# WHAT TO DO
**A)** In the gravity lab post, reproduce the passage between "One problem I" and "if they wanted).", inclusive, swapping "NASA" for "the agency".
**B)** According to the gravity lab post, what does NASA plan to use Dragons as?

# EXTRACT
++++++

A Gravity Lab

A concept for doing it on the cheap.

One problem I see in the near term is that NASA plans to use Dragons as lifeboats, so I’m not sure when one would become available on orbit.

[Update a while later]

Actually, I think that a cargo Dragon meets the requirements for this much better than a crew Dragon. It’s an on-orbit mission only, so there’s no need for couches, which just take up room. It can’t be used for a lifeboat, because it has no docking adaptor (at least currently), so NASA wouldn’t miss it. Even a Dragon V2 would need an ECLSS upgrade, so might as well just put it in the cargo version. It would have a lot less value to NASA than a V2, so it would be easier to get it from them. All they’d be giving up is the cargo return (which they could even get when the mission was over, months later, if they wanted).

14 thoughts on “A Gravity Lab”

++++++

# SUPPLIED MATERIAL
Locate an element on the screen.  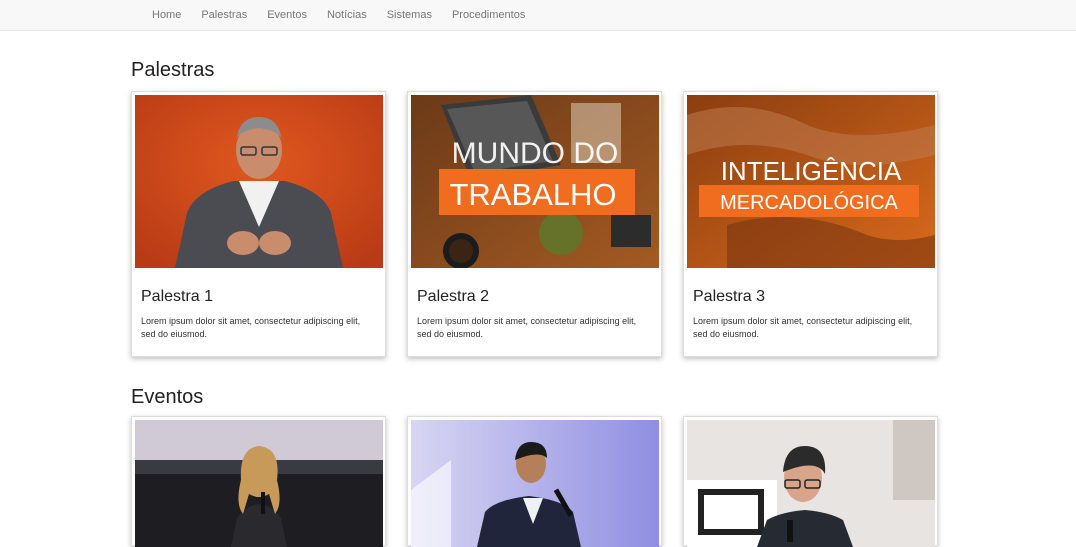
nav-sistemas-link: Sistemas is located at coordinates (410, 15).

++++++

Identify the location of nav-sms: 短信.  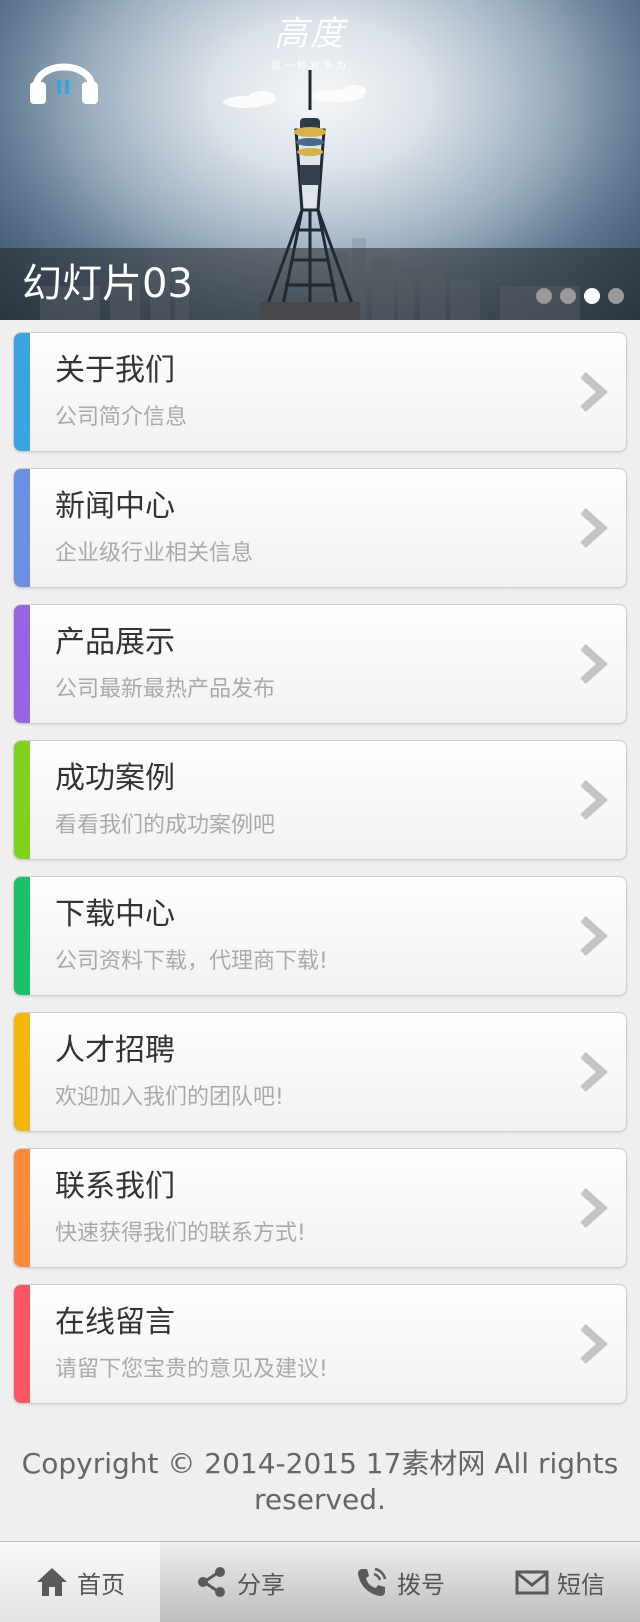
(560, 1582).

++++++

# SOLUTIONS BELOW
**A)**
One problem I see in the near term is that the agency plans to use Dragons as lifeboats, so I’m not sure when one would become available on orbit.

[Update a while later]

Actually, I think that a cargo Dragon meets the requirements for this much better than a crew Dragon. It’s an on-orbit mission only, so there’s no need for couches, which just take up room. It can’t be used for a lifeboat, because it has no docking adaptor (at least currently), so the agency wouldn’t miss it. Even a Dragon V2 would need an ECLSS upgrade, so might as well just put it in the cargo version. It would have a lot less value to the agency than a V2, so it would be easier to get it from them. All they’d be giving up is the cargo return (which they could even get when the mission was over, months later, if they wanted).

**B)** Lifeboats.